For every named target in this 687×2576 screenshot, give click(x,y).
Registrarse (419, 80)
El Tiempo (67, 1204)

--

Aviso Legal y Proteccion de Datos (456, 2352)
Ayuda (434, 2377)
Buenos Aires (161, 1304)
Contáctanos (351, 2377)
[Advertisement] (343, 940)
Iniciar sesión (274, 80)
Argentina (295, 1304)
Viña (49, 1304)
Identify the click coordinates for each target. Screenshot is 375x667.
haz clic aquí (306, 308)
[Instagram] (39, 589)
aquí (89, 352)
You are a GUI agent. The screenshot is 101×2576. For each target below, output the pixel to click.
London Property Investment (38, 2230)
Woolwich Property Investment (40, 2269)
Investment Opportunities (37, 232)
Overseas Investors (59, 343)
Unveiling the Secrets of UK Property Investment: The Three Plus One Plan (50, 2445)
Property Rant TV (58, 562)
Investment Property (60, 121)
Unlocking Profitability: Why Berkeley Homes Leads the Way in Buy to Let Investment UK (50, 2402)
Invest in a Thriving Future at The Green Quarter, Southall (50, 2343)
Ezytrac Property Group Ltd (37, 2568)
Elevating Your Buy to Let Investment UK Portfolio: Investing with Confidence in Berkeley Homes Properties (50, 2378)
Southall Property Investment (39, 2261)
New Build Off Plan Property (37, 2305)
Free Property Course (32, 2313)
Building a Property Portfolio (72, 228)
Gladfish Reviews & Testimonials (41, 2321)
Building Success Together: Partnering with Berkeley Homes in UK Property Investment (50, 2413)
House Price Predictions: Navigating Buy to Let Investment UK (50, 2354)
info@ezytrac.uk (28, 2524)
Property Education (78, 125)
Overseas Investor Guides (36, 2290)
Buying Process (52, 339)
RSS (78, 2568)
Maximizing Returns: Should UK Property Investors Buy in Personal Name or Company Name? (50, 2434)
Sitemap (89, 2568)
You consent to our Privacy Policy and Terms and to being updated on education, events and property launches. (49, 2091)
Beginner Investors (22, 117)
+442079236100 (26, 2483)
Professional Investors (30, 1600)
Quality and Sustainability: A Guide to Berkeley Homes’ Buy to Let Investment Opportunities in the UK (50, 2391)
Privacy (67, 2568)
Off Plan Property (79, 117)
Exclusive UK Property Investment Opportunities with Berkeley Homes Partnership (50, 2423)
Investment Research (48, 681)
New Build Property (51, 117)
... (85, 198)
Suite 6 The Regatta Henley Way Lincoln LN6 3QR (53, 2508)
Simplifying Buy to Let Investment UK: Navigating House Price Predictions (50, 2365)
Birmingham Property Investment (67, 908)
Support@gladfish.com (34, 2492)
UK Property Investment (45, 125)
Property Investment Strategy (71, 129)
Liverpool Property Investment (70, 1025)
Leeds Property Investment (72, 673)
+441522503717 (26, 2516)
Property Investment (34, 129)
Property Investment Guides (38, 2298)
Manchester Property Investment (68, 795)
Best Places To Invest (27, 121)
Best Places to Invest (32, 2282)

--

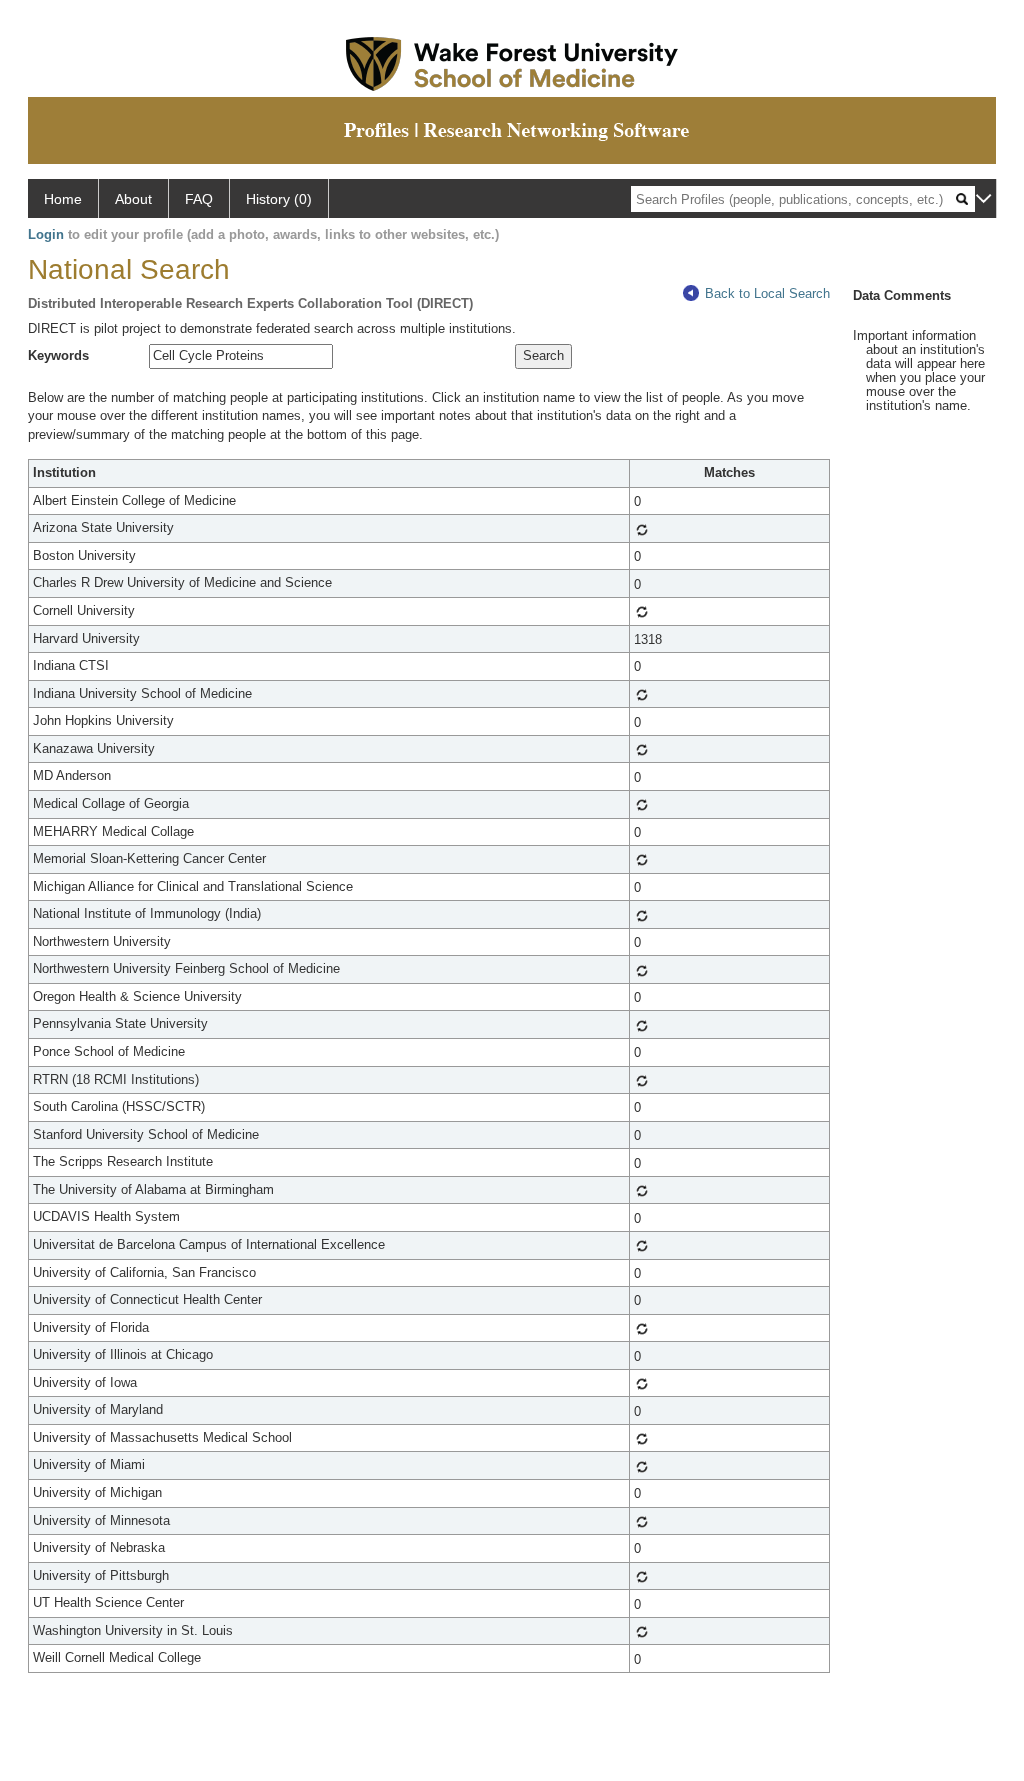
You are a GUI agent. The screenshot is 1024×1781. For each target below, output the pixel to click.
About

• [TASK BRIEF] In the entries above, find the line with "Simplifying Buy to" and the line with "Best Places to Invest (32, 2282)", then restate word for word both of them and every line between, with nothing more.

• [YOUR RESPONSE]
Simplifying Buy to Let Investment UK: Navigating House Price Predictions (50, 2365)
Birmingham Property Investment (67, 908)
Support@gladfish.com (34, 2492)
UK Property Investment (45, 125)
Property Investment Strategy (71, 129)
Liverpool Property Investment (70, 1025)
Leeds Property Investment (72, 673)
+441522503717 (26, 2516)
Property Investment (34, 129)
Property Investment Guides (38, 2298)
Manchester Property Investment (68, 795)
Best Places To Invest (27, 121)
Best Places to Invest (32, 2282)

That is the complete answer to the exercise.